What if I told you that that was exactly the way things were in the 1st century when the Christian church was just beginning? Nero Caesar took control over the Roman Empire in AD 54, just a year or two after 1st Corinthians was written. Nero is considered to be one of the most evil political leaders of history. Only a few years into his reign he had his mother executed. After the city of Rome caught on fire, Nero blamed the Christians for starting it and began a massive persecution of the church. Early church historians say that Nero would tie Christians to stakes and set them on fire.

And yet, amazingly, the leaders of the early Christian church did not call for a popular uprising or revolution. The New Testament commands us to submit to civil magistrates, and the Apostle Paul teaches us to continue to live and act in the world, even though we know that it is hostile towards us. Here in 1 Cor. 7:29-31 he gives classic advice on how Christians can continue to live and do business in the world while also remaining detached from it on a spiritual level. You have probably heard this described as being “in” the world but not “of” the world.
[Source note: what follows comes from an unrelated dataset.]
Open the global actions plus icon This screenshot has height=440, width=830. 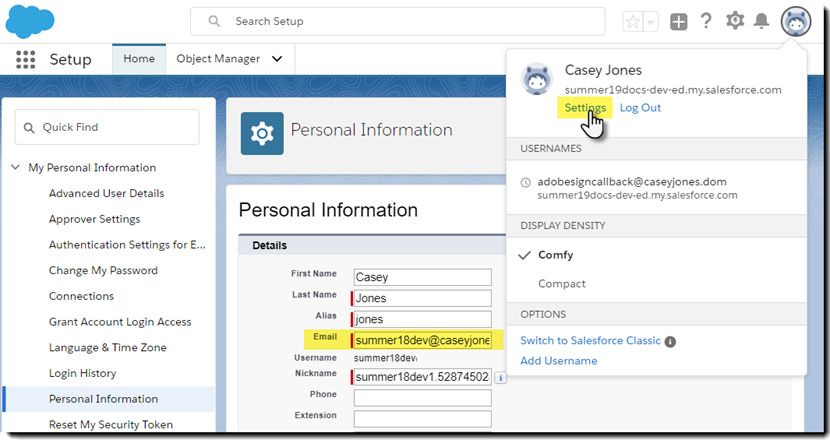coord(678,22)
Paul says that we should marry as if we were not married, we should weep as if we did not weep, we should rejoice as if we didn’t rejoice, we should buy as if we did not possess, and we should use the things of the world as if we did not use them. In short, we should live as if we are not.
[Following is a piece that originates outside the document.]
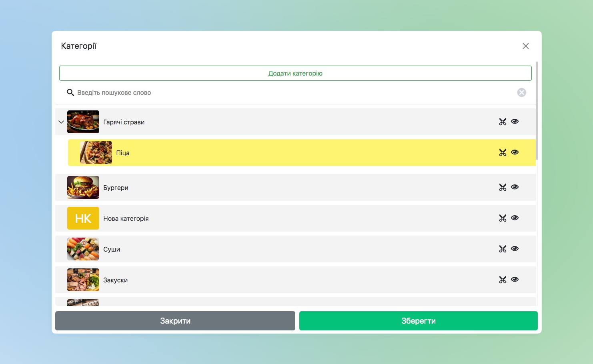
Task: Cut the Суши category using scissors
Action: (x=503, y=249)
To understand Paul’s teaching here, we need to understand that Paul believes that this world has been definitely changed by Christ already and that the future is already decided. It’s only a matter of time. So we will begin by looking at what Paul means when he says “The time is short.” Then we will explain the expression “the present shape of this world is passing away.” Finally we will conclude with Paul’s instruction to live as if we are not.

The Time is Short

For the past month or so we have been in 1 Cor. 7, and we have been discussing Paul’s reasons for counseling people to either remain single or get married. We have talked about why he counsels some people to do one thing and other people to do the other, but this section gives us his overall philosophy of living in the world. He believes that marriage and singleness are both relativized because of what Christ’s work means for human history. Here in these verses he goes on to counsel a sort of careful detachment from everything in the world because, as he says in vs. 29, “the time is short.”
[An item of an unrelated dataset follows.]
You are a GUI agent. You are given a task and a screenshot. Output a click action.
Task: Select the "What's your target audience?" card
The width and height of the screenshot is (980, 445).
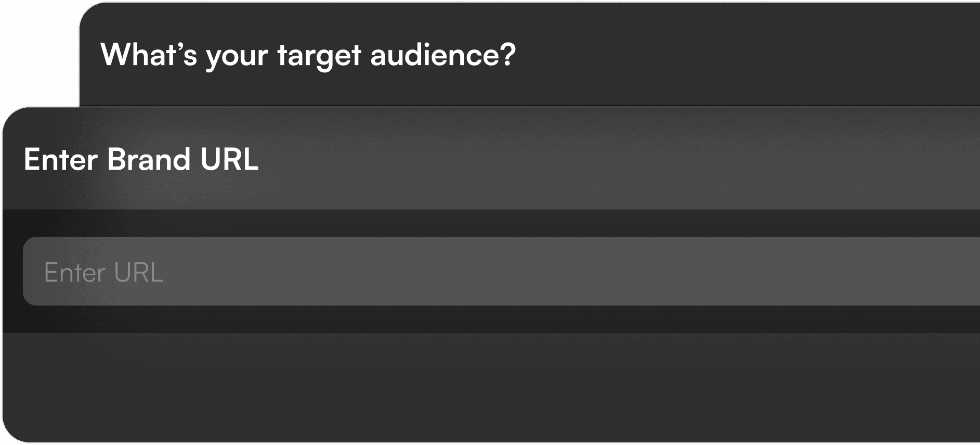coord(529,54)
What does “the time is short” mean? There are a few different points of view. The most common reads this as a prediction of the end or the world. It’s like Paul is saying, “The end is nigh!” This is probably the prima facia reading for most people, but there are some big problems with it. For one, Paul writes about the end times in 2 Thessalonians 3:6-15, and he says that people shouldn’t quit their jobs or stop getting married because they are waiting on Jesus to come back. It would make no sense for him to then encourage some people to remain single because the end is near. There’s also another problem which is very simple. The end of the world did not occur in the Corinthians’ lifetime. We are living almost 2,000 years later, and we are reading Paul’s advice to them, trying to understand it. If we believe that Paul was guarded from error, then he was not teaching that Jesus was going to come back anytime “soon” for the Corinthians.

John Calvin reads this verse in a different way. He takes it as a very earthy statement that “time” is always fleeting. All things are constantly passing away. Our lives are nearer to death each day. The grass withers and the flower fades. Therefore we shouldn’t fix our hearts on the things of this world. This is certainly a Biblical teaching. It reminds us of Ecclesiastes, as well as the teachings of our Lord Himself. It also appears in the book of James, and Paul teaches it in other places too. But the grammar of 1 Cor. 7:29 does not work with this reading.

Verse 29 literally reads this way, “the time is having been shortened.” It’s a passive participle that is understood as a participle of cause. That’s why many English translations say “because the time is short.” If this participle expresses causation, then it would mean that something has happened, something has changed, to bring about this “time is short” situation. It is not simply “the way things are.” The time has been shortened because of God’s redemptive plan. “In the fullness of time, God sent His son…” (Gal. 4:4). The messiah is here and all things have been made new. In former days God winked at the indiscretion of the nations, “but now He commands all people everywhere to repent” (Acts 17:30). This also connects with vs. 31, “the present shape of this world is passing away.” We will say more about that verse in just a moment.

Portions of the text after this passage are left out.